Kirsty Redman, environmental interpretive education officer for the Kruger National Park (KNP), was at the Honorary Rangers' Indaba in Berg-en-Dal when she received slightly out of the ordinary news about the elephant statue in front of the Letaba elephant hall.
When colleague Joe Nkuna, section ranger at the Letaba section, confirmed that the elephant statue was indeed 'leaning', her initial scepticism turned into immediate action. She gathered a number of experts to assess the situation. With the safety of visitors foremost in mind, the debate turned in favour of moving the elephant to a more isolated spot until the necessary repairs can be done.
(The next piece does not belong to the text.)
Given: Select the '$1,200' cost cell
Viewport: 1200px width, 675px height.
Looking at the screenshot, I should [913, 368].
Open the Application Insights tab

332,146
The inner support steel structure had begun crumbling due to rust. According to sculptor, Phil Minnaar, repairs would either entail bronzing the fibre-glass structure or repairing the inner steel structure. The statue was erected in 1994 and is "way past its projected lifetime." Unfortunately, Minnaar will be busy for the next six months with another big sculpture for a major sports franchise.
"We hope he can commence repairs sooner, or we might ask him to refer us to someone else who can assist," says Kirsty.
In the meantime the statue has found a new, temporary home in a hole in the ground at the staff village, courtesy of the efforts of Derek Visagie, Piet van Wyk, Joe Nkuna and their 'translocation' team.